Pinot simple flic is a 1984 French crime-comedy film directed by Gérard Jugnot.

== Plot ==
The film starts in the 13th arrondissement of Paris in 1984. Robert Pinot is a police officer as ordinary as clumsy. One day, he stops a certain Josyane, a young drug addict who is also doubled as a pickpocket, nicknamed Marylou. Having discovered that she comes from the same village, Nanteuil, he takes compassion for the young girl and decides to take her under his wing to keep her away from Tony, a dangerous dealer with whom she is in love.

== Cast ==
- Gérard Jugnot as Robert Pinot
- Fanny Bastien as Josyane Krawczyk / Marylou
- Patrick Fierry as Tony
- Pierre Mondy as Rochu
- Jean-Claude Brialy as Morcy
- Jean Rougerie as Vaudreuil
- Gérard Loussine as Blanchard
- Claire Magnin as Craquette
- Jean-Claude Islert as Grimaldi
- Dane Porret as Ferrand
- Alain Doutey as Jeoffroy
- Pascal Légitimus as Tom
- Raymond Aquilon as Dom
- Carole Jacquinot as Ziton
- Sim as Vénus, the photographer
- Christophe Clark (dubbed by Martin Lamotte) as Cricri (uncredited)

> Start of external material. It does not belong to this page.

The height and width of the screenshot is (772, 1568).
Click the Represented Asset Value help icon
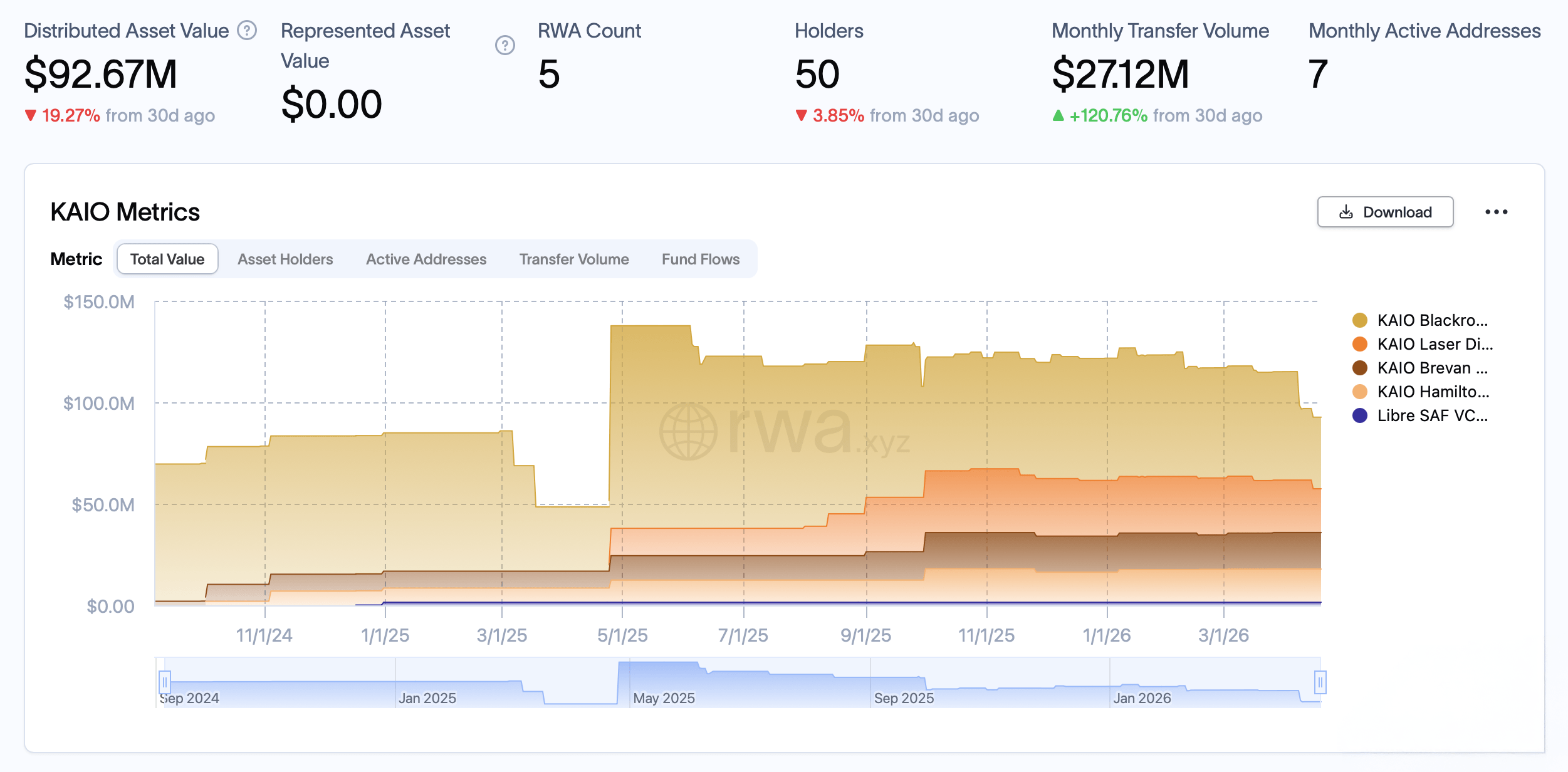coord(505,45)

- Brigitte Verbecq as Brigitte (uncredited)
- Pierre Frag as Bertrand, the owner patron of the sex-shop
- Jean-Claude Bouillaud as the policeman in the bus
- Philippe Klébert as the thug
- Didier Kaminka as the tramp
- Patrice Leconte as the man with glasses in the metro
- Charles Nemes as the drunk man in the prison
- Jean-Marie Poiré as the man with walkman in the metro
- Dominique Reymond

== About the film ==
- It is the first film directed by Gérard Jugnot, who will direct Scout toujours... the next year.

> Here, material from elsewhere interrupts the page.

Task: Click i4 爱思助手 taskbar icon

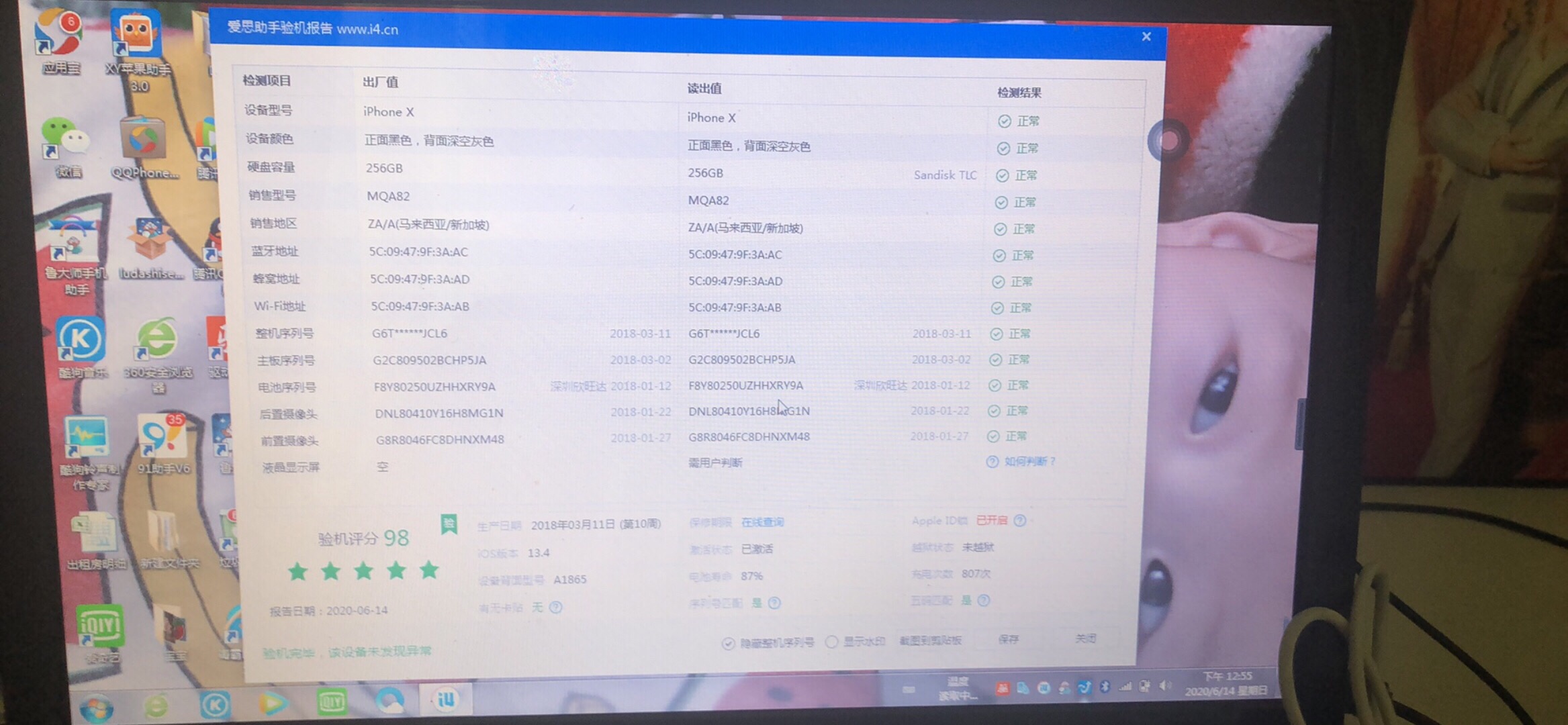Action: coord(445,699)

- The film poster is a parody of First Blood, where Gérard Jugnot appears at the middle of the picture with torn clothes, a band on the cap and holding an M60 machine gun like Sylvester Stallone.

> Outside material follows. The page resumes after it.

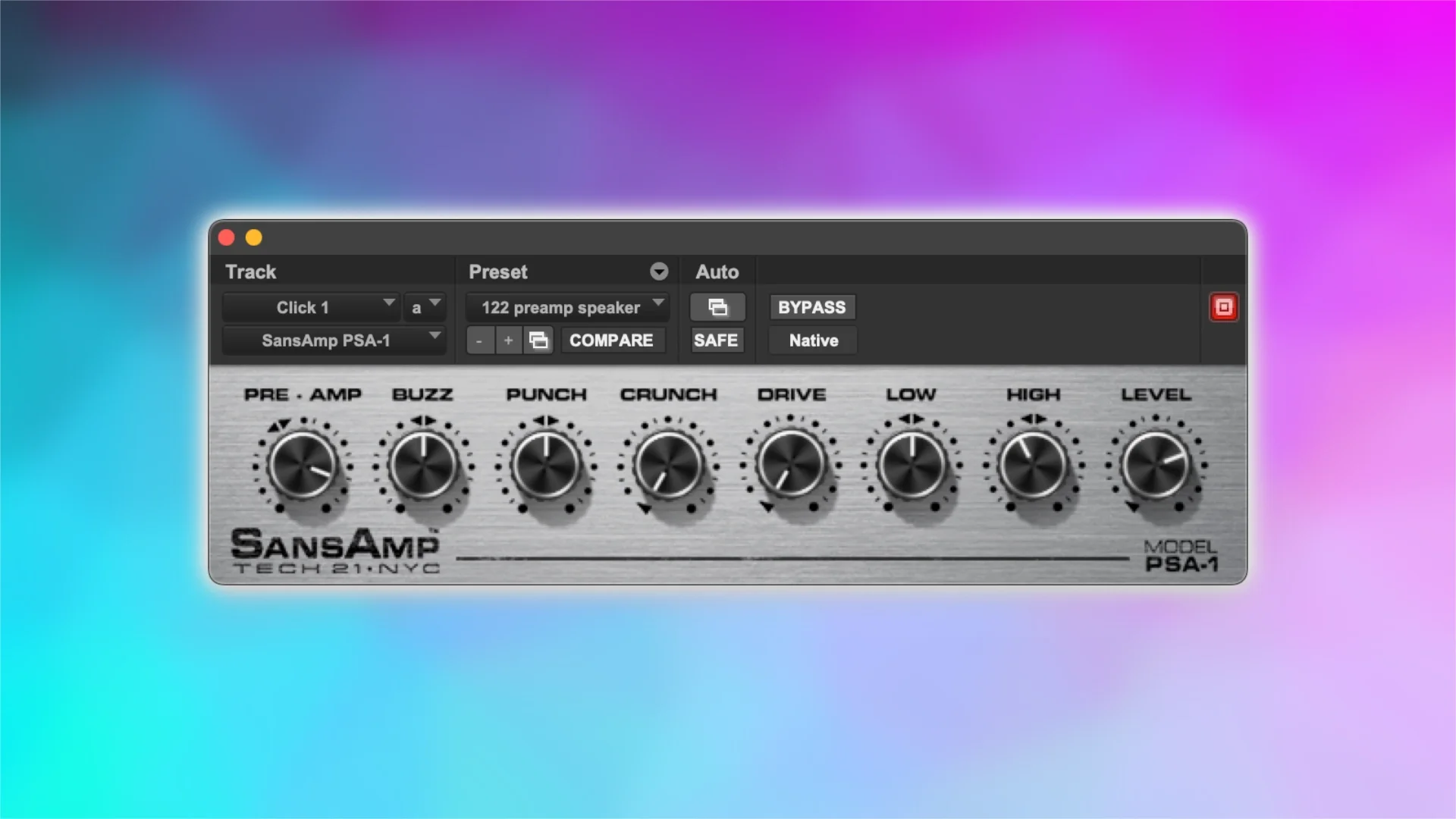Toggle BYPASS for the plug-in

[811, 307]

- The following film directors briefly appeared in the film :
  - Charles Nemes (Heroes Are Not Wet Behind the Ears) as the drunk man who repetitively shouts "présent" in the prison of the police station;
  - Patrice Leconte (French Fried Vacation) as the man in the metro bothered by the smell of Pinot;
  - Jean-Marie Poiré (Santa Claus Is a Stinker) as the man with the walkman in the metro, who does not see Pinot being aggressed at only a few meters from him.
- The film ends with a mise en abyme. Gérard Jugnot who plays Pinot is in a police van, while the vehicle starts, the plan gets bigger and the technical team, directed by Gérard Jugnot, is filming the sequence.